Blood transcriptomic analysis reveals a distinct molecular subtype of treatment resistant depression compared to non-treatment resistant depression

Treatment-resistant depression (TRD) is a severe condition characterized by chronic and recurrent depressive symptoms, leading to significant morbidity and a considerable socio-economic impact. Genetic and biological studies suggest that TRD is associated with distinct biological characteristics. In this study, we analysed whole-transcriptome differences in 293 patients with major depressive disorder (MDD) to compare TRD (N = 150) vs non-TRD (N = 143) cases. We identified 5,746 differentially expressed genes (DEGs), with an adjusted p-value < 0.05. Functional analysis and Weighted Gene Co-expression Network Analysis (WGCNA) revealed that upregulated transcripts in TRD were enriched for non-coding RNAs (ncRNA) and associated with ncRNA processing and ribosomal biogenesis. In contrast, downregulated transcripts in TRD were predominantly protein-coding genes associated with immune system processes, epigenetic regulation, and RNA and DNA processing.

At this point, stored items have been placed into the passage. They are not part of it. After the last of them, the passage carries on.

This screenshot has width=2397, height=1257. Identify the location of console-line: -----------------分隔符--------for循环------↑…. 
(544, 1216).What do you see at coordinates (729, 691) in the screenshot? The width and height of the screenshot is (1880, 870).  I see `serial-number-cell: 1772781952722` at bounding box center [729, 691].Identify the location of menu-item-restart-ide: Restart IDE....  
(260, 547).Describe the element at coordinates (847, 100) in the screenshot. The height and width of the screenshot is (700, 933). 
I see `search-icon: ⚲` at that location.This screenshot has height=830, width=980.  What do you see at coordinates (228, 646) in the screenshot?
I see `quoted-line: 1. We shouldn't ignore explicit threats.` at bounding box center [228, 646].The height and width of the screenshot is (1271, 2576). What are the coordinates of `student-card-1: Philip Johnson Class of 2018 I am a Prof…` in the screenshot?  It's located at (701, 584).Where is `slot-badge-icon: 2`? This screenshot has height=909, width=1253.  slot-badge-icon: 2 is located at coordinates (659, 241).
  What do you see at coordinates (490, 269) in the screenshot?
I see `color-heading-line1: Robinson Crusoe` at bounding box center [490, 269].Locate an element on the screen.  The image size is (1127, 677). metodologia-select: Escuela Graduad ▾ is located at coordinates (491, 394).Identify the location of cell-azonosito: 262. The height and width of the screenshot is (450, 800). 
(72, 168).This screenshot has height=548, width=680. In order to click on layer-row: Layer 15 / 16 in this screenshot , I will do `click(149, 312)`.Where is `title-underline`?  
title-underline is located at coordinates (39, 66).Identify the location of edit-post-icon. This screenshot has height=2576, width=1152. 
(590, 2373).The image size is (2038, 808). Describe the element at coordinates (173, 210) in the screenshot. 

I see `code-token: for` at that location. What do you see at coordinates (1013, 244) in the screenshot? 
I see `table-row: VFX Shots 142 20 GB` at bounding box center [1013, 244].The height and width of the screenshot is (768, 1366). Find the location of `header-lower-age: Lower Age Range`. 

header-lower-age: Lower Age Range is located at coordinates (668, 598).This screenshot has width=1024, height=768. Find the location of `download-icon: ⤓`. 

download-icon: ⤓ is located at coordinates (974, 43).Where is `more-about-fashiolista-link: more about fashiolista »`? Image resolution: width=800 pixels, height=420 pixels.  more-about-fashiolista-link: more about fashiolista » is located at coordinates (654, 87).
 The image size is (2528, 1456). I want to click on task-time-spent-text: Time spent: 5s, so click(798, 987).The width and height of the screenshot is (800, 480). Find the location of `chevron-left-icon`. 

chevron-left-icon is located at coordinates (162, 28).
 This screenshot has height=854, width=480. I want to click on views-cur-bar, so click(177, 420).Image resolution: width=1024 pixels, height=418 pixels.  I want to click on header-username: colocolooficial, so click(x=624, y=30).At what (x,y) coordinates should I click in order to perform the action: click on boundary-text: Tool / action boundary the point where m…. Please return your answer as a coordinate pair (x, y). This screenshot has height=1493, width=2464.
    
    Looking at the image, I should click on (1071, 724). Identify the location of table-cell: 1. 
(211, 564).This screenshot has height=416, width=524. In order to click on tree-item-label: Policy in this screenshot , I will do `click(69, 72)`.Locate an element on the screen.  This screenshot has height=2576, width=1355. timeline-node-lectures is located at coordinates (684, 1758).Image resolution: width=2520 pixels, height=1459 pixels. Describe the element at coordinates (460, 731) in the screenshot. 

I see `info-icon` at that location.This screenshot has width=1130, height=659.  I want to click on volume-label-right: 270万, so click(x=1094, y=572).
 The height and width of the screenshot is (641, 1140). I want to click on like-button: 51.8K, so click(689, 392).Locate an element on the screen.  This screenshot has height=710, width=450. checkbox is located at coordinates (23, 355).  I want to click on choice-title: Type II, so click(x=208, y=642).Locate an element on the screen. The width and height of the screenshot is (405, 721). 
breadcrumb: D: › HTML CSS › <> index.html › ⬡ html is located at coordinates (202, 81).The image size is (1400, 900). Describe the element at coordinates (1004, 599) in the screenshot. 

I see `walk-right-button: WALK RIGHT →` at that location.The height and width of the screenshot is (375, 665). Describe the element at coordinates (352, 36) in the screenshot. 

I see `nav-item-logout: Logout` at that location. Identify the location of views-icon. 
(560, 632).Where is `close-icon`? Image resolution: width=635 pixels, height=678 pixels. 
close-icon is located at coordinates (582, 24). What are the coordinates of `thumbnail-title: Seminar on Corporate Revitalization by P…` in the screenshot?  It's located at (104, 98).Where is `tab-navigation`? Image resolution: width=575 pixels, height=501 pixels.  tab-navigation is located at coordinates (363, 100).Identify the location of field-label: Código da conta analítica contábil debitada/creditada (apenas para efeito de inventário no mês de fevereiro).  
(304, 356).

Consistently, cell type deconvolution analysis revealed distinct immune cell proportions in TRD patients, with lower levels of neutrophils, mast cells and natural killer (NK) cells, but a higher proportion of CD4 T cells. In a subgroup analysis comparing non-TRD remitters and TRD non-remitters, representing the extreme phenotypes of treatment response, 1,213 DEGs were identified with 96 % overlapping those found in the broader TRD versus non-TRD analysis. This substantial overlap underscores shared molecular features underlying TRD. Overall, the findings suggest that TRD represents a distinct molecular subtype characterized by unique immune and epigenetic signatures. These results indicate that patients with TRD may be identifiable at a molecular level, potentially paving the way for more personalised treatment approaches.